8 juin 2009 18:25
La Lettonie s’en défend énergiquement, mais elle pourrait être
contrainte à la dévaluation dans les jours ou les semaines qui
viennent. Simon Johnson voit dans le sort difficile de cette petite
nation fortement endettée en devises étrangères un modèle réduit de la
situation qui prévaut à l’heure actuelle en occident, où la seule
préoccupation semble être de protéger les créanciers, avec l’argent du
public, et au détriment des contribuables, auxquels la facture sera
représentée le jour venu. Quelques remarques. Présenté comme
indispensable - il l’était effectivement, à court terme - le soutien au
système bancaire a ensuite été étendu aux créanciers, franchissant
allègrement le rubicon qui aurait dû séparer l’assistance en phase
d’illiquidité à la prise en charge de l’insolvabilité. Ce faisant, la
question centrale a été évacuée, pour l’instant. Que sont ces fameux
actifs douteux ? Des créances sur des biens surévalués. De soi-disant
« investissements », improductifs, stériles, qui n’ont donné le change
que parce que la bulle d’actifs alimentée par les flux de liquidités
mondiaux soutenait leur valeur et permettait un effet de levier bâti
sur du vent. En la matière, il n’y a pas de jeu à somme nulle. La
richesse qui a été follement consacrée à cet usage est perdue. Le
reconnaître est difficile, nul besoin d’insister, tant pour les
détenteurs de créances que pour les emprunteurs. Difficile pour les
cotisants des fonds de pension, dont les revenus sont compromis, tout
comme pour les emprunteurs, endettés à hauteur de deux ou trois fois la
valeur réelle d’un bien. Le poids des enjeux, la complaisance envers le
système bancaire et la puissance de feu des possédants fait que le
quitus réciproque qui devrait pourtant s’imposer pour dénouer la
situation ne voit pas le jour. L’évaluation de la valeur résiduelle de
ces contrats est l’occasion d’un bras de fer, d’une lutte de pouvoir.

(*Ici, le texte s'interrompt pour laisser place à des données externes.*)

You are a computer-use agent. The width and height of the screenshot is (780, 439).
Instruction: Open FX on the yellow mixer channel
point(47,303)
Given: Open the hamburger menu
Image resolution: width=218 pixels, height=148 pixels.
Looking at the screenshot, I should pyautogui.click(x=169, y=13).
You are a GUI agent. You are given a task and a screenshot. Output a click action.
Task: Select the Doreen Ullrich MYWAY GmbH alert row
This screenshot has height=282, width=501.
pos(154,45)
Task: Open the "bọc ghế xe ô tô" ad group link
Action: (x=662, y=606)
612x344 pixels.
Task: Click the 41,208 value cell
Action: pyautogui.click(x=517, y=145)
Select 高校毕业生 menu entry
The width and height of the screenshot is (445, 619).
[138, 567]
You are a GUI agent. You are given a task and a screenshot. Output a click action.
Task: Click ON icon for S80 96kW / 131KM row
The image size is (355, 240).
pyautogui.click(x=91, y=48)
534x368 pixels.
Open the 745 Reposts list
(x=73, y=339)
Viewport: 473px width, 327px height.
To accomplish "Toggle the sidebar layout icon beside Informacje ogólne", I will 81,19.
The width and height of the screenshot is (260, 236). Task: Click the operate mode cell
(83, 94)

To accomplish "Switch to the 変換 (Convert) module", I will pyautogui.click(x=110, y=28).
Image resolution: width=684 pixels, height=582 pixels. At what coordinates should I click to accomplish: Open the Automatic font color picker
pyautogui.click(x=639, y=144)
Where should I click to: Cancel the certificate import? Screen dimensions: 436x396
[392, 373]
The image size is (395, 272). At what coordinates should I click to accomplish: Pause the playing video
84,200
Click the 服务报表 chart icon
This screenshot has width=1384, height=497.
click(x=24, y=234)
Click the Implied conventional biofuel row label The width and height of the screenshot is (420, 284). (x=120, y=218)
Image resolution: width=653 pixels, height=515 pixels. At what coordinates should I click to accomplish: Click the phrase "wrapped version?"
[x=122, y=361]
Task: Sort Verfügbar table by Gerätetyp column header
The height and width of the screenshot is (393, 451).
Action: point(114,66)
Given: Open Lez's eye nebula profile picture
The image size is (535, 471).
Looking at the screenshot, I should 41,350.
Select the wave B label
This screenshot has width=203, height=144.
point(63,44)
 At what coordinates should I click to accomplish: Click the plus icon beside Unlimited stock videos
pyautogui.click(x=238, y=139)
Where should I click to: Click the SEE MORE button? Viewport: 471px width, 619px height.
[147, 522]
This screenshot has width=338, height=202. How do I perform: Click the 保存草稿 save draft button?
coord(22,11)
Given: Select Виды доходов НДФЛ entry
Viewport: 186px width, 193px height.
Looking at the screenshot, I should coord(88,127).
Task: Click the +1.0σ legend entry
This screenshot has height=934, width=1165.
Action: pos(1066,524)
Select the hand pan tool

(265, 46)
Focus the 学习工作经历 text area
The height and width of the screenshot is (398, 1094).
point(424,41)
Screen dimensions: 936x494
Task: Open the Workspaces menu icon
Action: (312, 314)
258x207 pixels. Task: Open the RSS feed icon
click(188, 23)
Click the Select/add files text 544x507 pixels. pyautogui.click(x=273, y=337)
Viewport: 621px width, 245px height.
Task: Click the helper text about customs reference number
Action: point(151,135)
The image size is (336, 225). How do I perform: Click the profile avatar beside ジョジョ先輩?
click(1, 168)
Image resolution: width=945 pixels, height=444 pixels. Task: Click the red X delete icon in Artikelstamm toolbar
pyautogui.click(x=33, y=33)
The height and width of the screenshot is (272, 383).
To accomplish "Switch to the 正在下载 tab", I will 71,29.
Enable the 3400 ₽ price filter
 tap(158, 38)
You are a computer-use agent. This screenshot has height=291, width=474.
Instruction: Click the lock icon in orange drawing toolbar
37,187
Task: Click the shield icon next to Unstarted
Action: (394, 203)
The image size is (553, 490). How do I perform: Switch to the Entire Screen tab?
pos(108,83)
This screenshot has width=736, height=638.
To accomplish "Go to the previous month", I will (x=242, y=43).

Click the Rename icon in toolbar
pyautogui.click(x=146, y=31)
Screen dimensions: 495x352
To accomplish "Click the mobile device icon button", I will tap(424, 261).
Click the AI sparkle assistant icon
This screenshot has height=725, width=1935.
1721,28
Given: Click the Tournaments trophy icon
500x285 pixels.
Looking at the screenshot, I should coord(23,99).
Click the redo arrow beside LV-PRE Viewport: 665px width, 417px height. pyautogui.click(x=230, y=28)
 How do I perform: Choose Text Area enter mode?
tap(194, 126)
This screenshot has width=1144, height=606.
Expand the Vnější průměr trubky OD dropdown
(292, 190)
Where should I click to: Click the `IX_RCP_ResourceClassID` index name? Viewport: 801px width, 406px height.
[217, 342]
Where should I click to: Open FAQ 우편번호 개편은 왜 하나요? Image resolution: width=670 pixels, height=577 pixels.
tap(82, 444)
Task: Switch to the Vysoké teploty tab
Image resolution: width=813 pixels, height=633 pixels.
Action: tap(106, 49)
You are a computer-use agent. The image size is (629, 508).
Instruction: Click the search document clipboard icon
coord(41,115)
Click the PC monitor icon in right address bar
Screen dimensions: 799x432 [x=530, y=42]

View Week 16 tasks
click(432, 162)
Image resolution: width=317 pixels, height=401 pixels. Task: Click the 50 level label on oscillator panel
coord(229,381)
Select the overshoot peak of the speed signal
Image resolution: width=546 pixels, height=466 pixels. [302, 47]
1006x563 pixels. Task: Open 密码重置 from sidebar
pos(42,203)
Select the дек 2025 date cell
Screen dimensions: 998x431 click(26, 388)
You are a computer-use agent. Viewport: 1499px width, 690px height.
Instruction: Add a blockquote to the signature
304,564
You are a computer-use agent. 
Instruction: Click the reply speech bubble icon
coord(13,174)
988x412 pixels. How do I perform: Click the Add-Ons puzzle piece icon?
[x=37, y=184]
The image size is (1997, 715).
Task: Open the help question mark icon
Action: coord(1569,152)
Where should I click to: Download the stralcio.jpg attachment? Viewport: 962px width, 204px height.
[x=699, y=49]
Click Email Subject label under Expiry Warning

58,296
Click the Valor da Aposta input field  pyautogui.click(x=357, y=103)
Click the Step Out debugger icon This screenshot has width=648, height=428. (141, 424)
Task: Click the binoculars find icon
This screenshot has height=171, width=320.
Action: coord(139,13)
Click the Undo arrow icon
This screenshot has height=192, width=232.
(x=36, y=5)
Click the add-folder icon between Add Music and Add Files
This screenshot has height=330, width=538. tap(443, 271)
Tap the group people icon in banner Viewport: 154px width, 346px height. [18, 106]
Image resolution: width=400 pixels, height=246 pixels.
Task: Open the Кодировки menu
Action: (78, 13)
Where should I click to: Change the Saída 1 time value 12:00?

Maintenir la valeur des créances dans un environnement déflaté et de
ralentissement d’activité revient à appauvrir les débiteurs du montant
de la surévaluation. Transférer le poids de cette dette du privé vers
la collectivité, ou garantir la valeur des actifs pourris via le
soutien accordé aux établissements qui les portent, aboutit à repousser
les échéances et à les faire peser sur la majorité au bénéfice d’une
minorité. Ces expédients sont non seulement profondément injustes -
faut-il rappeler l’apologie de la prise de risque justifiant les
rémunérations à laquelle nous avons été soumis ces dernières années ? -
mais ce sont aussi de fausses solutions. Continuer d’exiger des
remboursements au delà de la valeur résiduelle réelle aura pour effet
de ponctionner les richesses produites vers des usages improductifs et
spéculatifs, aussi longtemps que les dettes ne seront pas apurées,
préalable pour que la demande de consommation et d’investissement
réémergent de cette purge, et cette ponction retardera d’autant ce
processus. De plus, vouloir maintenir la fixité d’un prix en le
subventionnant coûte que coûte quand les conditions d’échanges ne sont
plus - et de loin - les mêmes, peut conduire à des décompressions
sauvages. Imprimer de la monnaie ou endetter les Etats afin de masquer
et d’échelonner les pertes subies par les créances privées, c’est
prendre le risque que la mauvaise monnaie contamine la bonne, et
provoque le naufrage de l’ultime vaisseau de secours.